Exercise details: Once you find the line with "You are a computer-use agent." in the data that follows, repeat it and every line after it exactly, through the line with "Instruction: Grab the".

Entries shown:
######

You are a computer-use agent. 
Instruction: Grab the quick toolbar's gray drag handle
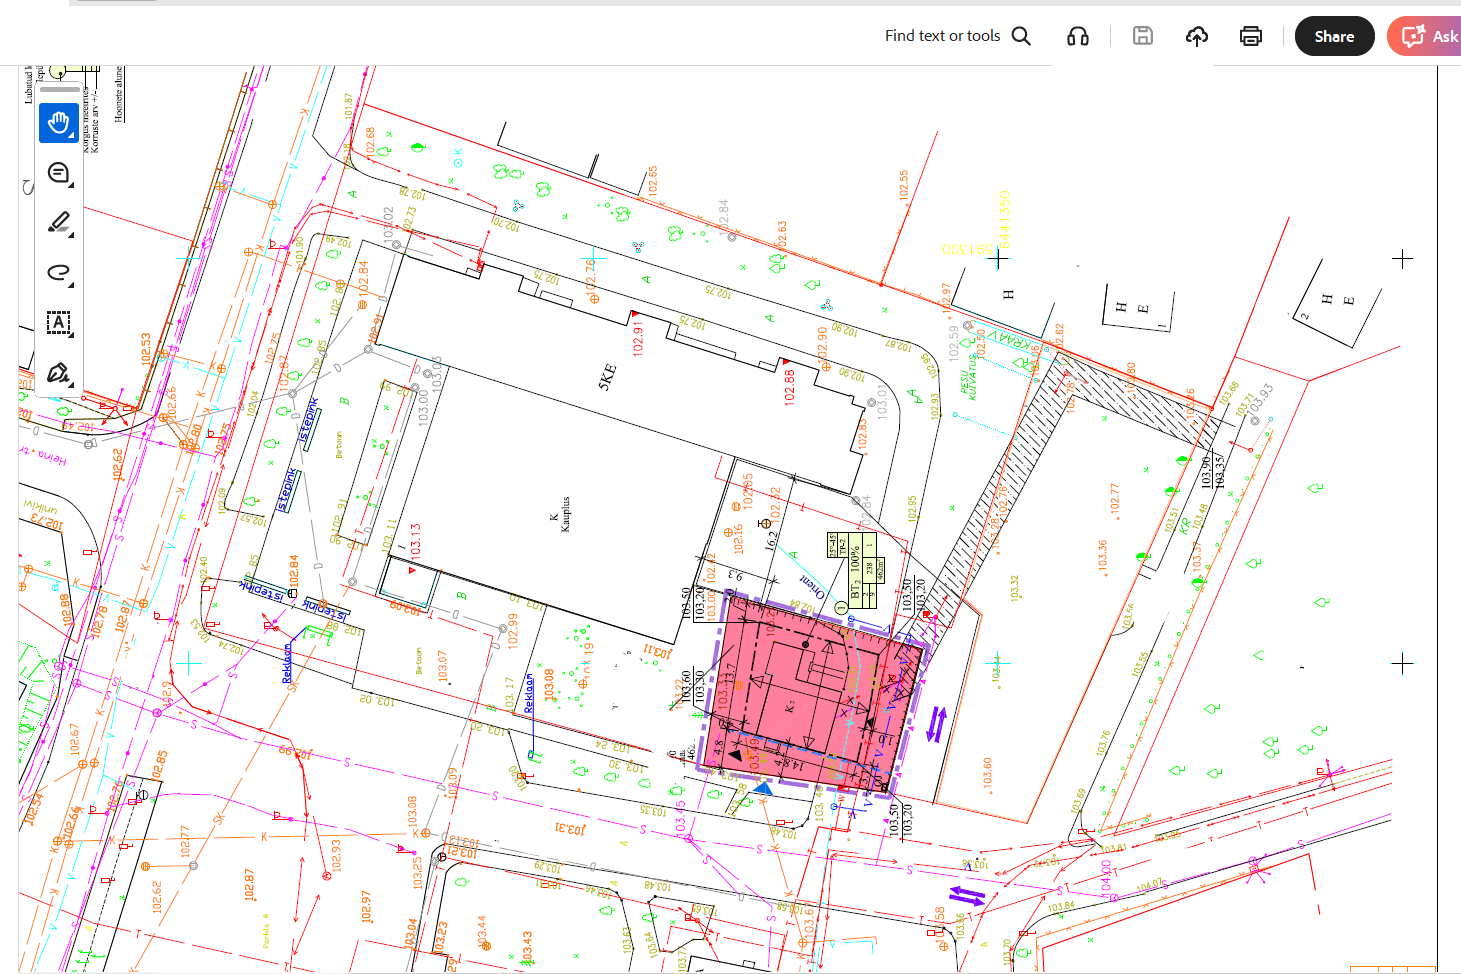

######

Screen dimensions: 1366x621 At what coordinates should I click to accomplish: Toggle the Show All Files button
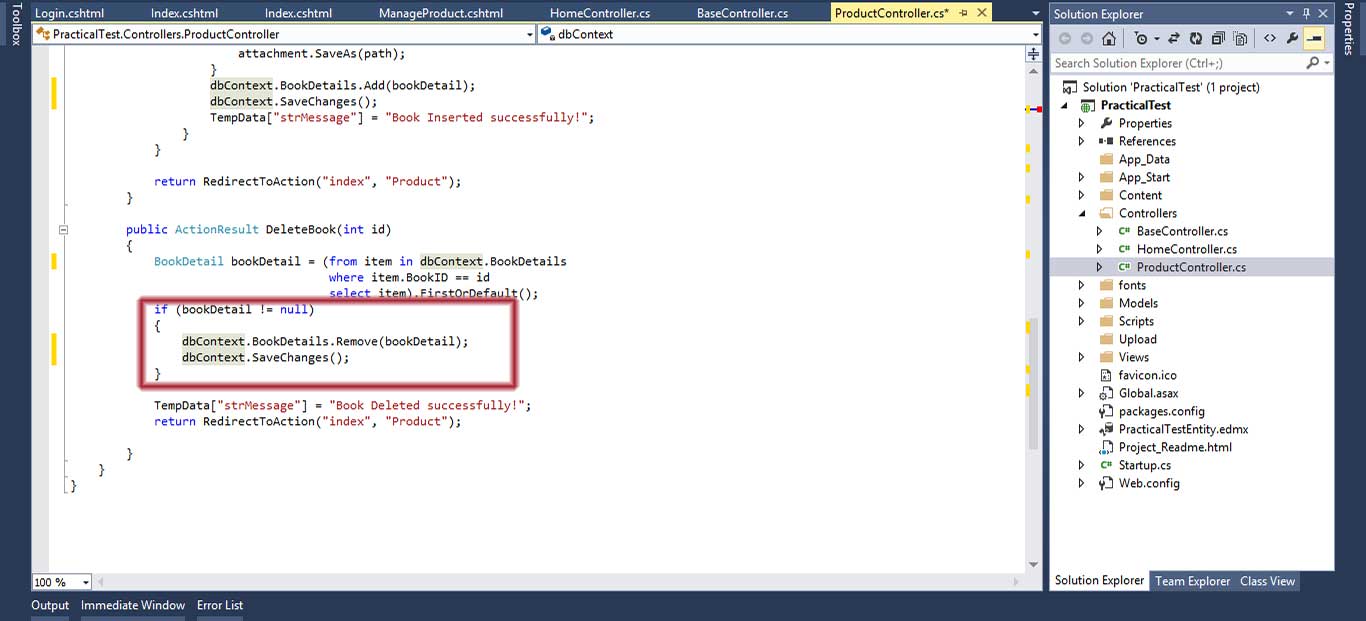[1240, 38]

######

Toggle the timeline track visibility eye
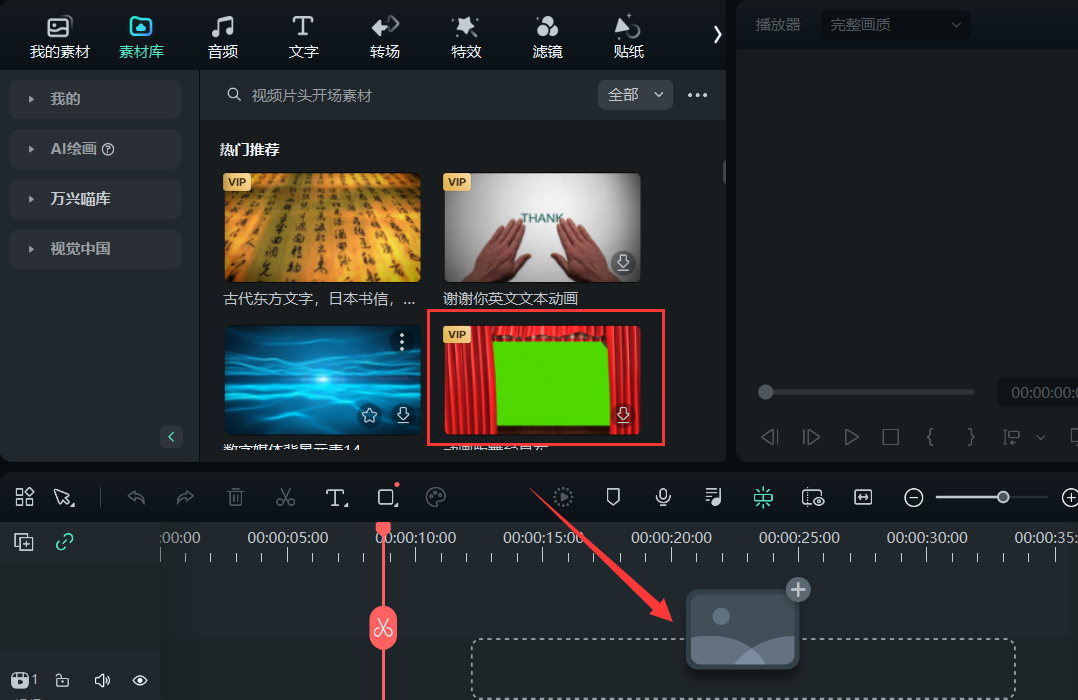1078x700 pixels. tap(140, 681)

######

Reply:
You are a computer-use agent. 
Instruction: Grab the quick toolbar's gray drag handle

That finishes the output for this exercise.